The June 16, 1986, issue of People magazine featured a full-page spread dedicated to the selection of the Banana Slug as the official mascot of UCSC. In February 2008, ESPN Sports Travel named the UCSC Banana Slugs as one of the ten best nicknames in college basketball.

The "Fiat Slug" logo prominently featured on campus is a trademark of UCSC owned by the Regents. It was developed by Bernt Wahl and two other students during the mascot controversy, who later incorporated as "Oxford West" and licensed their design from the Regents to produce clothing inspired by the university. The slug also is featured along with the school's logo on Vincent Vega's T-shirt in the 1994 film Pulp Fiction.

A sea lion statue can still be seen in front of the Thimann Hall lecture building.

2016 referendum 
By 2016 the athletic program had been operating at a deficit for many years, with its most recent expanding rising to $2 million per year even though its budget had remained at $1.4 million. Even so UCSC had the lowest operating budget in the NCAA Division III league. With few exceptions, most Banana Slugs teams had consistently very low attendance at their matches. At the same time the university was undergoing budget cuts that required a proportionate decrease in operating costs. Because of apparent lack of student support for college athletics, it was decided that it would be reasonable to channel the funds to other areas. UC Santa Cruz Provost Allison Galloway stated that under the current circumstances the university had to decide whether to keep funding the athletic program or to be able to maintain student services for an increasing student population.
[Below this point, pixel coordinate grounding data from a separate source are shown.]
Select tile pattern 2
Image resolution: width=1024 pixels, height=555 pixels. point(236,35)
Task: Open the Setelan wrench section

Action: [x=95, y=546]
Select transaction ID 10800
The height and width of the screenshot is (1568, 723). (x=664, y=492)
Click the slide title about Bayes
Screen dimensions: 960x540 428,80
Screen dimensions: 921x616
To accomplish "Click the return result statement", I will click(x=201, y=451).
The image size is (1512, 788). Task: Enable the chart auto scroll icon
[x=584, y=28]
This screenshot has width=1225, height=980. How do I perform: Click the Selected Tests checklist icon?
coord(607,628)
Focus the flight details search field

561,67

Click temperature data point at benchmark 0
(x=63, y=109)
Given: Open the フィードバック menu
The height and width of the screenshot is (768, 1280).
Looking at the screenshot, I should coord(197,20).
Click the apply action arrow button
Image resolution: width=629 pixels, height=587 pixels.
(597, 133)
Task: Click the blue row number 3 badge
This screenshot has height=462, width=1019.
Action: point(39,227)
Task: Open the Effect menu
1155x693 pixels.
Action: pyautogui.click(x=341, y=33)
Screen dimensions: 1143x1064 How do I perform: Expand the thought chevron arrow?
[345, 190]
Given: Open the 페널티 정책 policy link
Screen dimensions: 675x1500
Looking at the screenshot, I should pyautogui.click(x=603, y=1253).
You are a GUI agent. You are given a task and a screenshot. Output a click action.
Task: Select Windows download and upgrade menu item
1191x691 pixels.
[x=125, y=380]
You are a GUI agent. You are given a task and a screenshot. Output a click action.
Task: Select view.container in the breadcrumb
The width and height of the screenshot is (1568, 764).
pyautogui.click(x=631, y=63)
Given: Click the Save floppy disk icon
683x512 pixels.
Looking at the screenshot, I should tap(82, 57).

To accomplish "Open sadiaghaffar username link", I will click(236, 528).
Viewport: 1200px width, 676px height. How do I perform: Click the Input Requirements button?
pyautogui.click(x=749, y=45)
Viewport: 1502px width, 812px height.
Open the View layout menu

The administration saw that the only available option to maintain the athletic program was to significantly increase the student athletic funding tuition fee from $5 per quarter to $90 per quarter, which would total to $270 for the academic year. In comparison, UC Berkeley fee totaled to $110 per year, UC San Diego fee was $268, and UC Davis fee was $150. Both UC Berkeley and UC Davis were NCAA Division I programs and while UC San Diego was not D-I but D-II its spending budget was $9 million, more than 6 times UCSC's. UCSC's increase of the fee to $270 would only raise the budget to $2 million. An online poll was scheduled for the end of May, where students would be asked if they were willing to approve the increase. Due to opposition to the proposal by the university's athletes and coaches as well as alumni, it was considered to be very unlikely that such a significant increase would pass. On May 24, 2016, it was announced that a record 43% of undergraduates participated in the referendum with 63% approving the significant fee increase in concept. The measure did not actually create the new fee, however, but instead tested the support that students would have for a potential fee.  The actual referendum to create the new fee waited a year, until 2017.

2017 referendum 
In May 2017, students approved Measure 68, the Intercollegiate Athletics and Athletics Activities Access Fee, a new fee of $38.50 per student per quarter. The measure is expected to provide athletics with $1.5 million per year.  39.23% of the student body cast votes, and 79.84% of votes were in favor of the new fee.  The fee expires in Spring 2042.